= Paul Baker (actor) =

British actor 20th century

Paul Baker (born 26 April 1967) is British musical theatre actor. He is noted for his roles in Taboo, for which he won his Olivier Award in 2003, and for the 2000 West End Musical Napoleon in the title role.

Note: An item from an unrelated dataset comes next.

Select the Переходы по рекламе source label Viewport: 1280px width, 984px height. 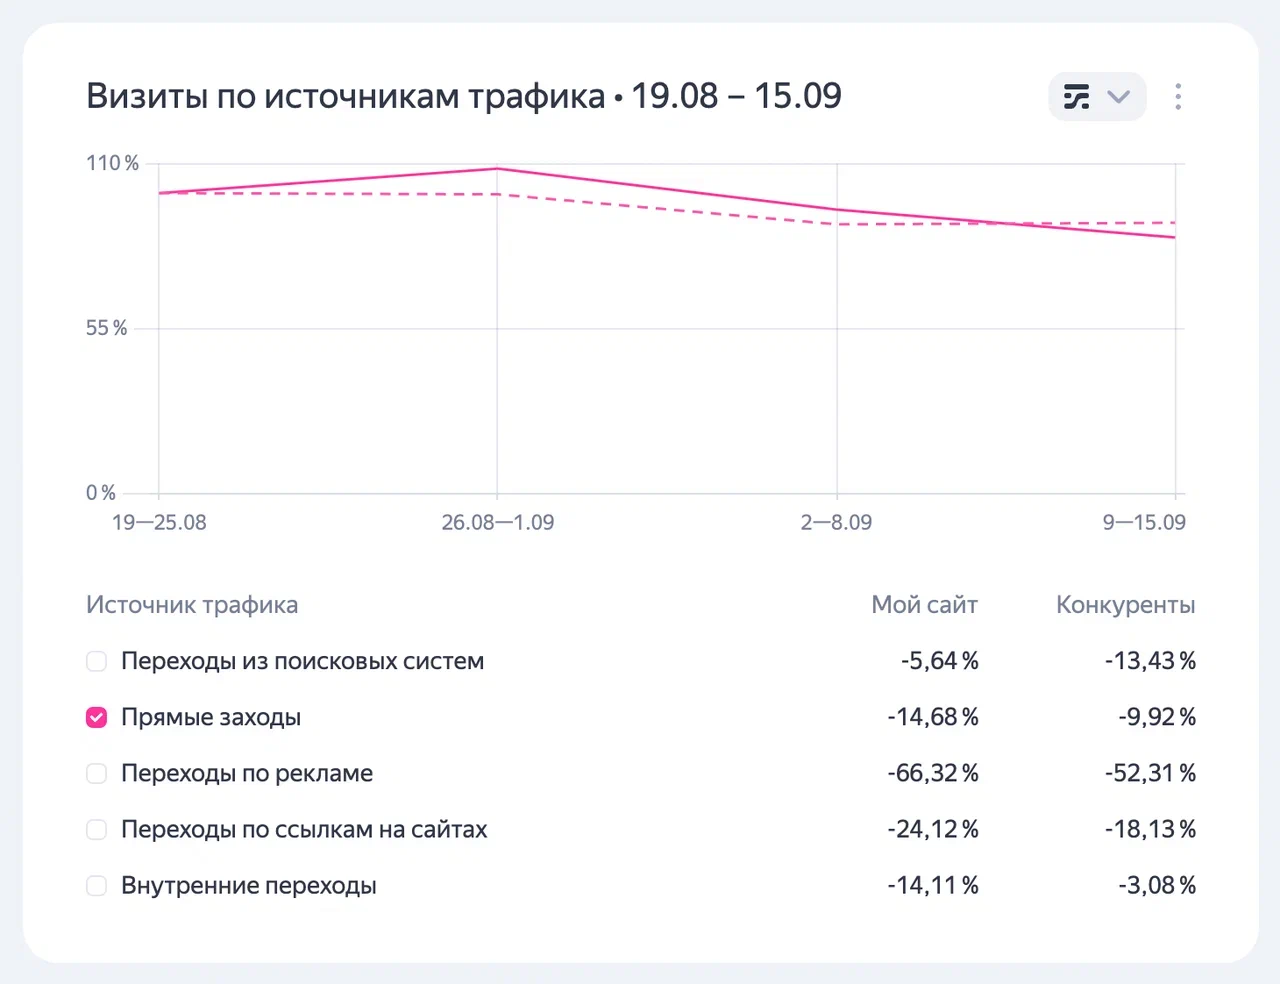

== Early life and education ==
Baker trained at the Guildford School of Acting and continued collaborating with the school as a teacher of presentation and audition technique.

== Career ==
Baker was part of the cast of Boy George's musical Taboo in 2003 at The Venue as Philip Sallon. For this role he won Best Supporting Actor in a Musical in the 2003 Olivier Awards. In the cast Luke Evans in the role of Billy, Dianne Pilkington as Kim and Matt Lucas as Leigh Bowery. Baker reprised the role in the 2012 version of the show at the Brixton Club House.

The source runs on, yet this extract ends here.